## EXERCISE DIRECTIONS
Return all of the material, keeping each line exactly as it is.

## THE RECORDS
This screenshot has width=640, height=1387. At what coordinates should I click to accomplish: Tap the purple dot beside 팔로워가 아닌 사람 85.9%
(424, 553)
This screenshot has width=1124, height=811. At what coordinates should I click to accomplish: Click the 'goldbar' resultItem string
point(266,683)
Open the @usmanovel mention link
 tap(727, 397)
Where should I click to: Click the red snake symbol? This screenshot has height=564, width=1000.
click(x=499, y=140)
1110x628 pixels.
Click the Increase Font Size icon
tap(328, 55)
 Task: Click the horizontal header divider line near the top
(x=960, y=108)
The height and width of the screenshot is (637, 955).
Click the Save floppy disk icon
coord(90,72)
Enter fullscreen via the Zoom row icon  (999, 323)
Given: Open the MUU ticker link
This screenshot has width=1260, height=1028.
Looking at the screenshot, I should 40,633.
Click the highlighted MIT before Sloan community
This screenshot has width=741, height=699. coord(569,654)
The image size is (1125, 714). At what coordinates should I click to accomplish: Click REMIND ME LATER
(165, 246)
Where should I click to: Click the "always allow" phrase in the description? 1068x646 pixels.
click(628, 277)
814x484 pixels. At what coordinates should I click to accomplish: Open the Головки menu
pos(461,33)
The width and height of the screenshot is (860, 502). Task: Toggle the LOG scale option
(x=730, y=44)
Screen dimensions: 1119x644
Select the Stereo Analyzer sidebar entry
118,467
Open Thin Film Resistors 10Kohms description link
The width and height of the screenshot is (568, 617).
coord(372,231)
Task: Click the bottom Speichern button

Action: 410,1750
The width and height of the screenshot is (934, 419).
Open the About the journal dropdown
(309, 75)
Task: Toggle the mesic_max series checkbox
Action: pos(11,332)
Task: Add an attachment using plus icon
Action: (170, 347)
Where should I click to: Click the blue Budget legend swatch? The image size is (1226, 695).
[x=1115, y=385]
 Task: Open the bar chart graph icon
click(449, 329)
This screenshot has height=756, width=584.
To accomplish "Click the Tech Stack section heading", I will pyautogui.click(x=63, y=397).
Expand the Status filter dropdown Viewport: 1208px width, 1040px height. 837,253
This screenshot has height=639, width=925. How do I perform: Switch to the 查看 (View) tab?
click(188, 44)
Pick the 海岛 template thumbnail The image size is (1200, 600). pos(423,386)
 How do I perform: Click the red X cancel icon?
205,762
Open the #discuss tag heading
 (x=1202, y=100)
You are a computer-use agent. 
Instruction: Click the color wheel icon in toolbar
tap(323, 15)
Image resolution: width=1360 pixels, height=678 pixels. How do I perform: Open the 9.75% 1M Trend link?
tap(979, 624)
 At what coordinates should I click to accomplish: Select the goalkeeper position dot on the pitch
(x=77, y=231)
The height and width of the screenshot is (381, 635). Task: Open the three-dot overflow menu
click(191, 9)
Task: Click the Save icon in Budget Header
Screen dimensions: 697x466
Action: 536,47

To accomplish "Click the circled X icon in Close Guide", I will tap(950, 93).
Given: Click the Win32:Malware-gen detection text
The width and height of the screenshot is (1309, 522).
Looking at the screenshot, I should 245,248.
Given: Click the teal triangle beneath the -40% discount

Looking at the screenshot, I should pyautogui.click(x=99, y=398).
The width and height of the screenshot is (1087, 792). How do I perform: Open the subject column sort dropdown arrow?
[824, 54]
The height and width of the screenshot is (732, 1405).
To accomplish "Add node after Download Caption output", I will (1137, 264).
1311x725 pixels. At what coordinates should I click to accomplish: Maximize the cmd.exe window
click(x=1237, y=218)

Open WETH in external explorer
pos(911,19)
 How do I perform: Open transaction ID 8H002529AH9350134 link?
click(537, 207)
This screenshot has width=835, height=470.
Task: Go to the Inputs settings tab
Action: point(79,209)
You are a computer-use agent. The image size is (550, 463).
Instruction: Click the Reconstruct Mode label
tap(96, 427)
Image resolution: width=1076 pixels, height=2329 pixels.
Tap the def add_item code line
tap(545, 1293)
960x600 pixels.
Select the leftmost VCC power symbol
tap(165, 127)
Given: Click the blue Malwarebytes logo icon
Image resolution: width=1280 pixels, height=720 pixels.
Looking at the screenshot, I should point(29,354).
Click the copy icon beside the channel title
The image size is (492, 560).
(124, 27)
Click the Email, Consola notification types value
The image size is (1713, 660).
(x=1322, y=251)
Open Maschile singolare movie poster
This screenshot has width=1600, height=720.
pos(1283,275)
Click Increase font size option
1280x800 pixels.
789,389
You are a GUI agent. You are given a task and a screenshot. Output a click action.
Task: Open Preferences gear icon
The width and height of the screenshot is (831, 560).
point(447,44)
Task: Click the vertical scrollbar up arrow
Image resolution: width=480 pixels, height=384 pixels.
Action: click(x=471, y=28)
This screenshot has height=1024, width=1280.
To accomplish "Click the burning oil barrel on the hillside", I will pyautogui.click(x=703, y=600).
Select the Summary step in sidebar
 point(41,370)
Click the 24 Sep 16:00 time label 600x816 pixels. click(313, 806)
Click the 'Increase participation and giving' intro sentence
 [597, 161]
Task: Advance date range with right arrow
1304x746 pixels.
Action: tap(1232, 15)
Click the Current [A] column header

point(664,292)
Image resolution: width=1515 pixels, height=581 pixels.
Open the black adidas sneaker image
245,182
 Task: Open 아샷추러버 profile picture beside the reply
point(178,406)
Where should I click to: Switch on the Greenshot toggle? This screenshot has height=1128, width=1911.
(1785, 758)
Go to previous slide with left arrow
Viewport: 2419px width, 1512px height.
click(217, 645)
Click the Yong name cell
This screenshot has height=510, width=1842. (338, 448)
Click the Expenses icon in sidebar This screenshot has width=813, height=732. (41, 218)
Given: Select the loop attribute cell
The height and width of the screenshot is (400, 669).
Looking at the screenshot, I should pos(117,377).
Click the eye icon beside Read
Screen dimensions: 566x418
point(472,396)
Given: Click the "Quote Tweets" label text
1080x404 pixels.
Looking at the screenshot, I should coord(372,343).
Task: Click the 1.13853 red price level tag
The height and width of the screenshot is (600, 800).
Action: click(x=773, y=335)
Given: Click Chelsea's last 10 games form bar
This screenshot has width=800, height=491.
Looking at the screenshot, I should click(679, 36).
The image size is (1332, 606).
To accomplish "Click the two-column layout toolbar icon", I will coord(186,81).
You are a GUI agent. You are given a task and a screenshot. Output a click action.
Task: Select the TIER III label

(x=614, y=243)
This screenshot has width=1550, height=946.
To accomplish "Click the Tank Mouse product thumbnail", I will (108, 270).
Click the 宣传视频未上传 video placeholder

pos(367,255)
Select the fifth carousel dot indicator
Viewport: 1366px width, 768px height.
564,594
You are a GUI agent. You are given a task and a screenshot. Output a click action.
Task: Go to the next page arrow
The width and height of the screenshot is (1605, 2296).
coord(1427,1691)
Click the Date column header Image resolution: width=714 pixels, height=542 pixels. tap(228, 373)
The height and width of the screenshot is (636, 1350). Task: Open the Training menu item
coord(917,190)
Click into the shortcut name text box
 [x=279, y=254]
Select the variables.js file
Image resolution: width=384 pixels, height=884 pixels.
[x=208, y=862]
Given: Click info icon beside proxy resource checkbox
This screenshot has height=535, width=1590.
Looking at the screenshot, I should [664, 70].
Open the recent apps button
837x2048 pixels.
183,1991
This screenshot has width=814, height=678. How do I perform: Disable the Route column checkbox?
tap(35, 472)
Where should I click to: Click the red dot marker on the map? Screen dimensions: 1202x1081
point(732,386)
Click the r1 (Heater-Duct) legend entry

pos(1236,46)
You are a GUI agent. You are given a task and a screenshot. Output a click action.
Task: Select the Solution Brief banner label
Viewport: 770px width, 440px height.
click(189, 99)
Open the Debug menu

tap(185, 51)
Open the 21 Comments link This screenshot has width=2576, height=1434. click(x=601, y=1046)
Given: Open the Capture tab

## EXERCISE ANSWER
This screenshot has width=640, height=1387. At what coordinates should I click to accomplish: Tap the purple dot beside 팔로워가 아닌 사람 85.9%
(424, 553)
This screenshot has width=1124, height=811. At what coordinates should I click to accomplish: Click the 'goldbar' resultItem string
point(266,683)
Open the @usmanovel mention link
 tap(727, 397)
Where should I click to: Click the red snake symbol? This screenshot has height=564, width=1000.
click(x=499, y=140)
1110x628 pixels.
Click the Increase Font Size icon
tap(328, 55)
 Task: Click the horizontal header divider line near the top
(x=960, y=108)
The height and width of the screenshot is (637, 955).
Click the Save floppy disk icon
coord(90,72)
Enter fullscreen via the Zoom row icon  (999, 323)
Given: Open the MUU ticker link
This screenshot has width=1260, height=1028.
Looking at the screenshot, I should 40,633.
Click the highlighted MIT before Sloan community
This screenshot has width=741, height=699. coord(569,654)
The image size is (1125, 714). At what coordinates should I click to accomplish: Click REMIND ME LATER
(165, 246)
Where should I click to: Click the "always allow" phrase in the description? 1068x646 pixels.
click(628, 277)
814x484 pixels. At what coordinates should I click to accomplish: Open the Головки menu
pos(461,33)
The width and height of the screenshot is (860, 502). Task: Toggle the LOG scale option
(x=730, y=44)
Screen dimensions: 1119x644
Select the Stereo Analyzer sidebar entry
118,467
Open Thin Film Resistors 10Kohms description link
The width and height of the screenshot is (568, 617).
coord(372,231)
Task: Click the bottom Speichern button

Action: 410,1750
The width and height of the screenshot is (934, 419).
Open the About the journal dropdown
(309, 75)
Task: Toggle the mesic_max series checkbox
Action: pos(11,332)
Task: Add an attachment using plus icon
Action: (170, 347)
Where should I click to: Click the blue Budget legend swatch? The image size is (1226, 695).
[x=1115, y=385]
 Task: Open the bar chart graph icon
click(449, 329)
This screenshot has height=756, width=584.
To accomplish "Click the Tech Stack section heading", I will pyautogui.click(x=63, y=397).
Expand the Status filter dropdown Viewport: 1208px width, 1040px height. 837,253
This screenshot has height=639, width=925. How do I perform: Switch to the 查看 (View) tab?
click(188, 44)
Pick the 海岛 template thumbnail The image size is (1200, 600). pos(423,386)
 How do I perform: Click the red X cancel icon?
205,762
Open the #discuss tag heading
 (x=1202, y=100)
You are a computer-use agent. 
Instruction: Click the color wheel icon in toolbar
tap(323, 15)
Image resolution: width=1360 pixels, height=678 pixels. How do I perform: Open the 9.75% 1M Trend link?
tap(979, 624)
 At what coordinates should I click to accomplish: Select the goalkeeper position dot on the pitch
(x=77, y=231)
The height and width of the screenshot is (381, 635). Task: Open the three-dot overflow menu
click(191, 9)
Task: Click the Save icon in Budget Header
Screen dimensions: 697x466
Action: 536,47

To accomplish "Click the circled X icon in Close Guide", I will tap(950, 93).
Given: Click the Win32:Malware-gen detection text
The width and height of the screenshot is (1309, 522).
Looking at the screenshot, I should 245,248.
Given: Click the teal triangle beneath the -40% discount

Looking at the screenshot, I should pyautogui.click(x=99, y=398).
The width and height of the screenshot is (1087, 792). How do I perform: Open the subject column sort dropdown arrow?
[824, 54]
The height and width of the screenshot is (732, 1405).
To accomplish "Add node after Download Caption output", I will (1137, 264).
1311x725 pixels. At what coordinates should I click to accomplish: Maximize the cmd.exe window
click(x=1237, y=218)

Open WETH in external explorer
pos(911,19)
 How do I perform: Open transaction ID 8H002529AH9350134 link?
click(537, 207)
This screenshot has width=835, height=470.
Task: Go to the Inputs settings tab
Action: point(79,209)
You are a computer-use agent. The image size is (550, 463).
Instruction: Click the Reconstruct Mode label
tap(96, 427)
Image resolution: width=1076 pixels, height=2329 pixels.
Tap the def add_item code line
tap(545, 1293)
960x600 pixels.
Select the leftmost VCC power symbol
tap(165, 127)
Given: Click the blue Malwarebytes logo icon
Image resolution: width=1280 pixels, height=720 pixels.
Looking at the screenshot, I should point(29,354).
Click the copy icon beside the channel title
The image size is (492, 560).
(124, 27)
Click the Email, Consola notification types value
The image size is (1713, 660).
(x=1322, y=251)
Open Maschile singolare movie poster
This screenshot has width=1600, height=720.
pos(1283,275)
Click Increase font size option
1280x800 pixels.
789,389
You are a GUI agent. You are given a task and a screenshot. Output a click action.
Task: Open Preferences gear icon
The width and height of the screenshot is (831, 560).
point(447,44)
Task: Click the vertical scrollbar up arrow
Image resolution: width=480 pixels, height=384 pixels.
Action: click(x=471, y=28)
This screenshot has height=1024, width=1280.
To accomplish "Click the burning oil barrel on the hillside", I will pyautogui.click(x=703, y=600).
Select the Summary step in sidebar
 point(41,370)
Click the 24 Sep 16:00 time label 600x816 pixels. click(313, 806)
Click the 'Increase participation and giving' intro sentence
 [597, 161]
Task: Advance date range with right arrow
1304x746 pixels.
Action: tap(1232, 15)
Click the Current [A] column header

point(664,292)
Image resolution: width=1515 pixels, height=581 pixels.
Open the black adidas sneaker image
245,182
 Task: Open 아샷추러버 profile picture beside the reply
point(178,406)
Where should I click to: Switch on the Greenshot toggle? This screenshot has height=1128, width=1911.
(1785, 758)
Go to previous slide with left arrow
Viewport: 2419px width, 1512px height.
click(217, 645)
Click the Yong name cell
This screenshot has height=510, width=1842. (338, 448)
Click the Expenses icon in sidebar This screenshot has width=813, height=732. (41, 218)
Given: Select the loop attribute cell
The height and width of the screenshot is (400, 669).
Looking at the screenshot, I should pos(117,377).
Click the eye icon beside Read
Screen dimensions: 566x418
point(472,396)
Given: Click the "Quote Tweets" label text
1080x404 pixels.
Looking at the screenshot, I should coord(372,343).
Task: Click the 1.13853 red price level tag
The height and width of the screenshot is (600, 800).
Action: click(x=773, y=335)
Given: Click Chelsea's last 10 games form bar
This screenshot has width=800, height=491.
Looking at the screenshot, I should click(679, 36).
The image size is (1332, 606).
To accomplish "Click the two-column layout toolbar icon", I will coord(186,81).
You are a GUI agent. You are given a task and a screenshot. Output a click action.
Task: Select the TIER III label

(x=614, y=243)
This screenshot has width=1550, height=946.
To accomplish "Click the Tank Mouse product thumbnail", I will (108, 270).
Click the 宣传视频未上传 video placeholder

pos(367,255)
Select the fifth carousel dot indicator
Viewport: 1366px width, 768px height.
564,594
You are a GUI agent. You are given a task and a screenshot. Output a click action.
Task: Go to the next page arrow
The width and height of the screenshot is (1605, 2296).
coord(1427,1691)
Click the Date column header Image resolution: width=714 pixels, height=542 pixels. tap(228, 373)
The height and width of the screenshot is (636, 1350). Task: Open the Training menu item
coord(917,190)
Click into the shortcut name text box
 [x=279, y=254]
Select the variables.js file
Image resolution: width=384 pixels, height=884 pixels.
[x=208, y=862]
Given: Click info icon beside proxy resource checkbox
This screenshot has height=535, width=1590.
Looking at the screenshot, I should [664, 70].
Open the recent apps button
837x2048 pixels.
183,1991
This screenshot has width=814, height=678. How do I perform: Disable the Route column checkbox?
tap(35, 472)
Where should I click to: Click the red dot marker on the map? Screen dimensions: 1202x1081
point(732,386)
Click the r1 (Heater-Duct) legend entry

pos(1236,46)
You are a GUI agent. You are given a task and a screenshot. Output a click action.
Task: Select the Solution Brief banner label
Viewport: 770px width, 440px height.
click(189, 99)
Open the Debug menu

tap(185, 51)
Open the 21 Comments link This screenshot has width=2576, height=1434. click(x=601, y=1046)
Given: Open the Capture tab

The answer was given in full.